Yup. Someone's brilliant idea of wiping the waiting room clean of magazines may well be a result of "Everyone is on their cell phones, and magazines cost money." True. However, in this age of waning paper journalism, yearly magazine subscriptions can be snagged for prices as low as $6 -- annually. That's a crazy-small amount of money. But, why have magazines if people do have their phones, right?
Wrong.
You see, cell phones have one thing that the designers of the waiting room avoided in the first place: clocks. Now that we are all forced to entertain ourselves with our phones, we are all glaringly aware of how LATE the staff is running.

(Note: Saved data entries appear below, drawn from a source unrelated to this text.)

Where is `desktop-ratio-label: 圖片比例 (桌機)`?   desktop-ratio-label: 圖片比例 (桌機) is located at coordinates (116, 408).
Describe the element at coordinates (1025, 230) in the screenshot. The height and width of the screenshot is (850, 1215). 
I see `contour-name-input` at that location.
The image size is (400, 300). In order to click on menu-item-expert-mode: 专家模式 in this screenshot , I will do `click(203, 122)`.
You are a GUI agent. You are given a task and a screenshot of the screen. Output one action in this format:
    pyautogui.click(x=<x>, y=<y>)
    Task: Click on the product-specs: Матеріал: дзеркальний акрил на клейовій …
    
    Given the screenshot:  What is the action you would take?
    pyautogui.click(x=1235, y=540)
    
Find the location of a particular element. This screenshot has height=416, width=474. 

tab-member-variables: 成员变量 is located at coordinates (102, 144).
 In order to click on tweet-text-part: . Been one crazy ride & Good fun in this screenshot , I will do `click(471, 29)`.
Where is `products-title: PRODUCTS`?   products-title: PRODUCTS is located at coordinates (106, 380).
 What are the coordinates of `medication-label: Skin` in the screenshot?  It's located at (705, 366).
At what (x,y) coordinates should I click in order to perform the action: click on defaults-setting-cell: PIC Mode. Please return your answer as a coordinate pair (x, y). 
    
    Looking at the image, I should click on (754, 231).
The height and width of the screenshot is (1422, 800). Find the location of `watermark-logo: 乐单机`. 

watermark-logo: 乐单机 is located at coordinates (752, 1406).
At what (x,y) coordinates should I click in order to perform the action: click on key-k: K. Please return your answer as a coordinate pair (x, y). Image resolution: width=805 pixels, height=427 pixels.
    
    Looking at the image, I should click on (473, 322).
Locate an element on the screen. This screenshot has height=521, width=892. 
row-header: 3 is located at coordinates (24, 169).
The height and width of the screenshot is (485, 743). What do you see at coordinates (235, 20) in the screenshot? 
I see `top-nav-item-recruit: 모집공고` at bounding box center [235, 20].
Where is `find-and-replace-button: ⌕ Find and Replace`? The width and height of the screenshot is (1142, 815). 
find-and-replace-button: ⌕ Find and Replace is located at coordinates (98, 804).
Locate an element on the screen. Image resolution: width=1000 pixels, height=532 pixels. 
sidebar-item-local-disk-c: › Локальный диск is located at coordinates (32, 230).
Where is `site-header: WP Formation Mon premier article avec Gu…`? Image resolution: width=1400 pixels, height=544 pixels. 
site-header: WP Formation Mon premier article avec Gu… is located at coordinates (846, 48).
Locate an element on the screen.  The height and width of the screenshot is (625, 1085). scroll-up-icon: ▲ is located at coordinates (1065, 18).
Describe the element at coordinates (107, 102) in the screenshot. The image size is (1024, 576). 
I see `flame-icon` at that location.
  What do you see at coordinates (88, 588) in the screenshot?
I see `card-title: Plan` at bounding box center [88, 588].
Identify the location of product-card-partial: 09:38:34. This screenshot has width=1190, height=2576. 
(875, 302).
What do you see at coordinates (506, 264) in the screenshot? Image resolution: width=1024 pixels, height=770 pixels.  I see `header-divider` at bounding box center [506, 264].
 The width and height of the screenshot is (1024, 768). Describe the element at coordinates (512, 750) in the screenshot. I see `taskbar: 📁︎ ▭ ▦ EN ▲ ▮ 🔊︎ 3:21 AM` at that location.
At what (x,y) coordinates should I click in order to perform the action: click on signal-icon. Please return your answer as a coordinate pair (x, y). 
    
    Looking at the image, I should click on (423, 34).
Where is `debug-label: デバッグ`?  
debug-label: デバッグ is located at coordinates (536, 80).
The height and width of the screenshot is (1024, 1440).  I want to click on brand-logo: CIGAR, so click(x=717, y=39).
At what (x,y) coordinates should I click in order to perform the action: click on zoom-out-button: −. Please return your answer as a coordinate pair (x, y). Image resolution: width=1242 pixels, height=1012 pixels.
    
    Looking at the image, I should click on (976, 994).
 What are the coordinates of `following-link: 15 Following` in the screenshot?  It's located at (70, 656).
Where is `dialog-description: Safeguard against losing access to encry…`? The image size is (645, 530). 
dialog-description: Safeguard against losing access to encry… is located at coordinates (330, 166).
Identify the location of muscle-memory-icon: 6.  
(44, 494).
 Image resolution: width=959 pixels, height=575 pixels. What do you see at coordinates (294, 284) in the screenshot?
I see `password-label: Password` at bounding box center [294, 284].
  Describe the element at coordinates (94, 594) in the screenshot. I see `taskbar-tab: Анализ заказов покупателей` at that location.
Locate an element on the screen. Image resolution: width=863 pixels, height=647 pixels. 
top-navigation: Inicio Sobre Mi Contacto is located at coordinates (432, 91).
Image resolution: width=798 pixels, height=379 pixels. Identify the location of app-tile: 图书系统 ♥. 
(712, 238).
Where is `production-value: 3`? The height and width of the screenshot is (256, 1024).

I have never had to wait here before. This is when I start noticing other things, too. The hygienist I now notice is not the only change here. What has happened to the regular staff? There is a new dentist doing all the consults, and the front desk staff has been replaced. If I hadn't been given this extra time, I doubt very much that I would be putting these pieces together.
As my cleaning appointment is now starting twenty-five minutes late, I am relieved that the new hygienist is not doing x-rays. But no, she is going to do the gum recession charting, which means forcing my non-bleeding gums to bleed. "Don't worry," she says, "we now do it remotely." Well, I don't know how "remotely" she means because she is painstakingly picking, talking to herself, turning to a computer behind her, and entering numbers ... one ... at ... a ... time.
Tick-tock, tick-tock, tick-tock.
She takes so long doing this that the dentist comes in for his post-cleaning consult (meaning the end of my appointment) before the cleaning itself has actually started. Meanwhile, my brain is ticking off the time left on my parking meter. Dear lord, I am going to end up with a parking ticket because my forty-minute appointment is now surpassing one hour in addition to the late start.
Finally, mercifully, the cleaning ends. I am slowly making my next appointment when the hygienist opens a drawer. Do I want any supplies, like floss or a toothbrush? My cell phone starts ringing. I am expecting two important phone calls, so I push the hygienist aside, rush to my phone, answer it, breathe out, "I'll call you right back," and hang up. Yes,yes, dear Jesus, give me one of everything or nothing or anything, just get me the hell out of this office.
Finally, I walk out into daylight, eighty-eight minutes after I arrived. I have two minutes to get into my car and get the parking tag off of my dashboard before the parking officer makes another round and slaps a ticket on my windshield. In my car I take a deep breath, lick my fluoride-covered, sore teeth, and return the phone call.
In six months I want someone to remind me: Be prepared to WAIT, pay for two full hours of parking, and bring my own damn magazine. Oh, and find a new strategy for bite-wings; I'm not so sure this gal can handle the humor.